Вот как, по словам лесоруба Джо Мерфи, выглядел Поль Баньян: «От кончиков пальцев ног до корней волос роста в нем было 12 футов 11 инчей (то есть почти четыре метра. — Е. К.). Его вес — он сам это говорил, и я не сомневаюсь, что он говорил правду, — 888 фунтов. Когда он открывал рот для зевка, туда можно было всунуть десятиквартовую кружку». Чтобы накормить его досыта, требовались один олень, 33 фунта говядины, 2 бушеля жареного картофеля, 12 четырехфунтовых буханок хлеба, 7 галлонов кофе, 6 окороков, 12 дюжин яиц, 678 блинчиков и 6 галлонов сиропа к ним.
Среди: множества невероятных историй о Баньяне есть, например, такая. Однажды он увидел пятьдесят уток, пивших из канавы. Поль свистнул, чтобы они подняли головы и он мог бы сразу подстрелить всех. Но тут его ужалил в нос москит. Рука дрогнула, и вместо голов он отстрелил у всех пятидесяти клювы».
Все это не могло понадобиться вестерну. Не в том лишь дело, что вместо романтического ковбоя на быстроногом скакуне этот фольклор предлагал образ лесоруба-геркулеса, оседлавшего тяжеловесного и тихоходного вола. Главное в другом: жанру вообще была всегда чужда сказочная фантастика, ибо он силен в первую очередь тем, что умеет делать неправдоподобное убедительным. Здесь же была стихия чистого вымысла. Поэтому специфика жанра предписывала ему строгий отбор даже в рамках своего раздела — устного творчества времен похода на Запад.
Впрочем, принципы отбора материала зависели не только от специфики. Раскрывая, например, капитальный труд Б. Боткина «Сокровища западного фольклора», мы обнаруживаем в нем большое число историй, посвященных индейцам. Но удивительно не их количество — ведь в конце концов индейская тема одна из основных в американской истории. Поражает другое: во всех этих историях индейцы необычайно привлекательны и наделены юмором, отнюдь не уступающим юмору белого человека.

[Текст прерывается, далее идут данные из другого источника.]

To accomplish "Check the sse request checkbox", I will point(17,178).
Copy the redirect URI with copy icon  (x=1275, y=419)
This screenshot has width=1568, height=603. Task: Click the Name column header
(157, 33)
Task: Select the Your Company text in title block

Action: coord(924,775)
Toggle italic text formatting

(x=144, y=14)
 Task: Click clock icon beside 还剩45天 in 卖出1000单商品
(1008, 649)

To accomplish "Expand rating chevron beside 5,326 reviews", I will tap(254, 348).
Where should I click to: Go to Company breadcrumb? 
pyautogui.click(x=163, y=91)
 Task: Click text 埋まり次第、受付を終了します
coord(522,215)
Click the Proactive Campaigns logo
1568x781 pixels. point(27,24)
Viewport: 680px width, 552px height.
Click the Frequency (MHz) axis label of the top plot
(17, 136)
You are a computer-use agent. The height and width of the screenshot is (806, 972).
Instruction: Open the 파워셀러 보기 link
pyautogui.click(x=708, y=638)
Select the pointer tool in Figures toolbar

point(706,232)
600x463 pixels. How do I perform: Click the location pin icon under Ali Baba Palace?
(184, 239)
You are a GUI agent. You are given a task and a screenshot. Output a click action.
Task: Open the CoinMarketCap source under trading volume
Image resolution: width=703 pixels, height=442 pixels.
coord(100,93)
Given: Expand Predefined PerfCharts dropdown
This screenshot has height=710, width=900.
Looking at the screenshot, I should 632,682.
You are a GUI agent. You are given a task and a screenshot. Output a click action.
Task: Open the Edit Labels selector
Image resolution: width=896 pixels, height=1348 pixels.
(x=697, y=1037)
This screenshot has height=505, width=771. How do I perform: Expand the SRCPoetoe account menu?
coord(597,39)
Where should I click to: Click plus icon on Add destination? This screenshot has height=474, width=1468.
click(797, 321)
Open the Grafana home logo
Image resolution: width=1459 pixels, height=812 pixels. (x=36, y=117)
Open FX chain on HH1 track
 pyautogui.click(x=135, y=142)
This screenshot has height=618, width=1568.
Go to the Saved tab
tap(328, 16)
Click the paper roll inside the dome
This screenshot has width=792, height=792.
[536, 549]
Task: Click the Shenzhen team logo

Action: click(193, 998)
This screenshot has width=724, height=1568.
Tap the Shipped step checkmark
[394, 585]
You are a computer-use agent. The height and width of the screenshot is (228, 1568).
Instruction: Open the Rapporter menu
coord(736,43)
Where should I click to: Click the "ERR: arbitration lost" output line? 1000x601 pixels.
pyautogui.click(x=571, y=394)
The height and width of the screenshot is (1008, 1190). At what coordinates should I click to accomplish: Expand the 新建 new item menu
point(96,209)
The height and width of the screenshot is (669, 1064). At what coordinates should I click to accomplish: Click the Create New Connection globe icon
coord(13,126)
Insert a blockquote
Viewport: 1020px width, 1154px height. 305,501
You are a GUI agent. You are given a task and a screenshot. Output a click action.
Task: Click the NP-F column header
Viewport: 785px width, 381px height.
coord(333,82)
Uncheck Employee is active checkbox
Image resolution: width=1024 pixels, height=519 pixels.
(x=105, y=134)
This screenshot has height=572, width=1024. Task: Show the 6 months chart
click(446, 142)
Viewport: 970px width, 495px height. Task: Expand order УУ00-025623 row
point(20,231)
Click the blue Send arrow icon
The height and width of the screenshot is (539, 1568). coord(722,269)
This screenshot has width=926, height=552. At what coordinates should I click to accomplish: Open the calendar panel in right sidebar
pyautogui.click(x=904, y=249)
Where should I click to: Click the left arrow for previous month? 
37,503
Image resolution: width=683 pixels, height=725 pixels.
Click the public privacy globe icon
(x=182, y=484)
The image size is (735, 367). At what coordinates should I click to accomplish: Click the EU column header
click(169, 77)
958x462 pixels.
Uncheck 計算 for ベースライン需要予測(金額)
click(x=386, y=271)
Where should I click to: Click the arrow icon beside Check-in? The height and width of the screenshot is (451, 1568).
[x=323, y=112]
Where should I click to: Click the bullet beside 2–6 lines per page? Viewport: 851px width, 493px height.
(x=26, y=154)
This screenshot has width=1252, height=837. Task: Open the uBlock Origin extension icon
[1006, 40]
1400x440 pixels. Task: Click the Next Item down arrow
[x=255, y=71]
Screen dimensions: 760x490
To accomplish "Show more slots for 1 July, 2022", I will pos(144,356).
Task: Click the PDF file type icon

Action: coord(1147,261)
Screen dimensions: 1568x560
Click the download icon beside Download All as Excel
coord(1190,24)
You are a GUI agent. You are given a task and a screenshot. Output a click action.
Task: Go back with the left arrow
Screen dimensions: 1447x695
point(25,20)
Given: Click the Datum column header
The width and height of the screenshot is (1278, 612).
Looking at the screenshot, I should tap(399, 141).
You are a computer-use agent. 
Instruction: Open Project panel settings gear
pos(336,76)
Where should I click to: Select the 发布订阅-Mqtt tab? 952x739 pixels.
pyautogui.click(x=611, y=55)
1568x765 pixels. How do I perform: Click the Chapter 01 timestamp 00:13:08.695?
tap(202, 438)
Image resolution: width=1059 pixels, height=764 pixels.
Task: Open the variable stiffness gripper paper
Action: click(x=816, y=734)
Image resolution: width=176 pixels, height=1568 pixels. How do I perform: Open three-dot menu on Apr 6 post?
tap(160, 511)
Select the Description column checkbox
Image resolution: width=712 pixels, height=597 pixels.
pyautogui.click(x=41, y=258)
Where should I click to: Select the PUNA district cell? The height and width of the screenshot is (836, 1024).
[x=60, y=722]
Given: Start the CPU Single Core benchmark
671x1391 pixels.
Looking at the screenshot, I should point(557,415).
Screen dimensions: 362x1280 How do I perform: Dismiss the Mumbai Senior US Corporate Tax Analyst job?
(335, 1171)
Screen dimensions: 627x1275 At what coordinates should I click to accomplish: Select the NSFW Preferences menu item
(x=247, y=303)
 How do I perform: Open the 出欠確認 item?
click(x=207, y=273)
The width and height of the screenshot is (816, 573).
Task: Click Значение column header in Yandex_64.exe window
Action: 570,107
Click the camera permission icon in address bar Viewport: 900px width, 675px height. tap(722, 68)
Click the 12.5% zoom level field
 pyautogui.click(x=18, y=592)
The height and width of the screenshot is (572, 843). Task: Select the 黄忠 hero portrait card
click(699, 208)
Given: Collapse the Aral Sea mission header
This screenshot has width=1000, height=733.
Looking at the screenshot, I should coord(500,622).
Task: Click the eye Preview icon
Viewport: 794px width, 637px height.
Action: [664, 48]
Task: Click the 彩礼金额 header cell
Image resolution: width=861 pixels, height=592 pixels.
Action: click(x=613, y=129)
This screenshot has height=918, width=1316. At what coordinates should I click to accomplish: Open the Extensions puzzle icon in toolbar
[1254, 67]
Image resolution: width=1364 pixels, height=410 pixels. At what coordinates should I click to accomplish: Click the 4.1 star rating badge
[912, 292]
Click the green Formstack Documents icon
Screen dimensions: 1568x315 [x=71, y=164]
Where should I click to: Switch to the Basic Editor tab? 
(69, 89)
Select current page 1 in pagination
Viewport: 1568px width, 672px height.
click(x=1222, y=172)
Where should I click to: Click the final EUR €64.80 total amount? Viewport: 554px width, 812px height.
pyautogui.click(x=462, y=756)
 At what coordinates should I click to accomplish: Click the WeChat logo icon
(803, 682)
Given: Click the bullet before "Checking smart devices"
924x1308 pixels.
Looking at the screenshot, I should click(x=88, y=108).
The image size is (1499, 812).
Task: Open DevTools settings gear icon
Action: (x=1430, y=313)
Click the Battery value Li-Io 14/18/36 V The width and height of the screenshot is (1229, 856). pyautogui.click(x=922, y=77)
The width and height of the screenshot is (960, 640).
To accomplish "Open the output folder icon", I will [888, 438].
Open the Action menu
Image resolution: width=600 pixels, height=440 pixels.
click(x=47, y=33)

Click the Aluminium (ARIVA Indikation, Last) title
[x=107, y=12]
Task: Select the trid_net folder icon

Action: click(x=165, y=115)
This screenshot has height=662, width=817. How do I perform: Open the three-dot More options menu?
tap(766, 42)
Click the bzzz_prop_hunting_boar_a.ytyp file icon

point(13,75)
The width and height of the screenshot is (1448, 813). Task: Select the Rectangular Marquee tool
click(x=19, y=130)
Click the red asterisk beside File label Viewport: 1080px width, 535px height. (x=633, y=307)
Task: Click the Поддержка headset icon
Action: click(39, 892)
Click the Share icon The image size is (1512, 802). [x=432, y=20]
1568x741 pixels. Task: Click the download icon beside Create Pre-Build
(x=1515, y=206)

Вот одна из иронических новелл, записанных Боткиным. К Пятнистому Хвосту — вождю индейского племени — явился правительственный агент с предложением отдать белым в аренду на сто лет плодородную местность под названием Черные Холмы.
«— Хорошо, — сказал вождь, — но взамен я хочу получить тех двух мулов, на которых ты приехал.
— Они не принадлежат мне, — ответил агент. — Я не могу их продать.
— Кто говорит о продаже? Ты просто отдашь их мне в аренду.
— На какой срок?
— На сто лет.
— Но от них же ничего не останется! Кроме того, они — собственность американского народа.
— Но ведь Черные Холмы тоже не моя собственность. Они принадлежат индейскому народу. Кстати, как ты думаешь, что останется от них через сто лет?»
Таких диалогов в вестерне не встретишь. Там шутят только белые. До начала шестидесятых годов напрасно было бы искать в нем и неоднократно разработанные в устных рассказах переселенцев и трапперов истории о том, как сурово был наказан вождем воин, убивший белого, или о том, как индейцы, сражаясь с солдатами, спасали от смерти фермеров и их семьи.
А теперь — коротенькая история, приведенная П. Боткиным в его сборнике: «Один человек поймал конокрада, посадил на лошадь, привязал за шею к дереву и лег спать. «Представьте себе, — смеясь, рассказывал он потом, — лошадь ночью ушла, а парень остался висеть». Это один из многочисленных примеров черного юмора, которым насыщен ковбойский фольклор. В том же сборнике находим такую запись. Некто говорит: «Мы повесили Джима за кражу лошади, а потом выяснилось, что он ее не крал. Надо же, какую шутку он с нами сыграл!»